The federal Clean Water Act helps protect the waters we love and depend on – and invites public participation. One key moment for public input is happening now, called the ‘triennial review’.
How the triennial review works:
Under the Clean Water Act, states identify uses for waterways. These uses must include supporting fish; and can include swimming, boating, or drinking. Then the state sets water quality standards that limit the amount of pollution that can be in each type of water based on the use of that water. States are supposed to review and update these standards every three years - this is called the ‘triennial’ review.
North Carolina has a backlog of water quality standards that need to be updated. This year, the N.C. Environmental Management Commission (EMC) proposed a few changes required by the U.S. Environmental Protection Agency (EPA), but more updates are needed to protect water quality. Now you have the opportunity to make the case to the EMC that additional updates are important to the public.
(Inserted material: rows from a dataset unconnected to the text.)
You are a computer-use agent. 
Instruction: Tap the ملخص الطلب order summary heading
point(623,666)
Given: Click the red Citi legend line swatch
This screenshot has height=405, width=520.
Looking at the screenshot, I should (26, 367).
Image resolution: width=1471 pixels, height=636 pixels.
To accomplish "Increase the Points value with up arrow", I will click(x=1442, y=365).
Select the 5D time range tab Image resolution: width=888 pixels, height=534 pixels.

How to ask for stronger water protections:
Email comments by July 16, 2018 to:
Or deliver spoken comments at a public hearing:
Wednesday, July 11, 2018, at 6:00 pm: Ground Floor Hearing Room, Archdale Building, 512 N. Salisbury St., Raleigh, NC
Some Comments to Consider:
- Update ammonia standard. Ammonia can cause toxic effects on aquatic life like fish. The biggest gap in our state water quality standards is the lack of an updated ammonia standard. Five years ago, the EPA recommended that states adopt a formula that takes into account stream acidity and temperature but N.C. has not done so. Over 30 states have adopted a version of the recommended formula. The EMC should adopt the recommended EPA ammonia formula.
- Consider infants and children when setting standards. Standards for recreational and drinking waters are designed to protect human health but many of our N.C. standards in this area are outdated. There is increasing evidence that exposure to pollutants in the womb, as an infant or child, or in puberty – can cause harm at low concentrations. The EMC should pay close attention to vulnerable populations when standards to ensure especially vulnerable populations are protected.
- Set standards to prevent sub-lethal effects on fish. Water standards are designed to protect fish and wildlife, including trout, shellfish, and endangered species but our standards are lagging behind science. When setting aquatic-life standards, the EMC should set them to avoid sub-lethal effects. These are exposures at levels that don’t kill fish, mussels, or insects outright, but that weaken and disrupt them, leading to declining populations and degraded aquatic life over time.
- Protect the flow of water. When the flow of water in a river is changed – by excessive withdrawals or too much stormwater runoff – river health declines. N.C. water standards overlook this critical relationship between flow and water quality. The EMC should adopt a standard that clearly supports river flows to protect the physical, chemical, and biological integrity of our waters.
- Adopt standards to protect against algal toxins. Many N.C. rivers and lakes receive too much nitrogen and phosphorus, leading to algal blooms. Some algae produce toxins that can kill fish, harm swimmers, and increase the cost of treating drinking water downstream. The EPA has issued a health advisory level for drinking water and draft criteria for recreational waters; the EMC should adopt surface water quality standards for water supply waters and recreational waters that mirror these.
- Set standards for pesticides known to be in NC waters. Most of the pesticides currently monitored by state regulators aren’t used any more; meanwhile, other pesticides that are widely used go unmonitored and lack water quality standards. Pesticides that harm aquatic life are showing up in N.C. waters. The EMC should tighten water quality standards for atrazine and establish standards for chlorpyrifos, glyphosate, and the neonicotinoid class of insecticides.
- Adopt standards for the class of chemicals that includes GenX. Residents in the Lower Cape Fear River region have been exposed to GenX in drinking water; likely at levels above the state health goal of 140 parts per trillion (ppt). And GenX has been identified in groundwater in the Lumber River watershed too. GenX belongs to a family of perfluorinated compounds, most of which have no health goal or standard, but that take hundreds of years to break down and are generally toxic. Most are not easily removed during treatment of drinking water. There are thousands of different pre- and poly-fluoroalkyl substances (PFAS). The EMC should adopt a standard for the whole class of PFAS for Class A waters (drinking water sources).
- Adopt a standard for the likely carcinogen 1,4-Dioxane. Residents throughout North Carolina are exposed to 1,4-dioxane in drinking water and river recreation; this likely carcinogen does not break down easily and is difficult to remove. DEQ has set a ‘protective value’ for water supply watersheds at 0.35 µg/L; the EMC should adopt this as a water quality standard for all surface waters.
Now is our opportunity to speak up for stronger water quality protections for our rivers and our communities that rely on clean water for fishing, swimming and drinking. The deadline is July 16th. Don't delay!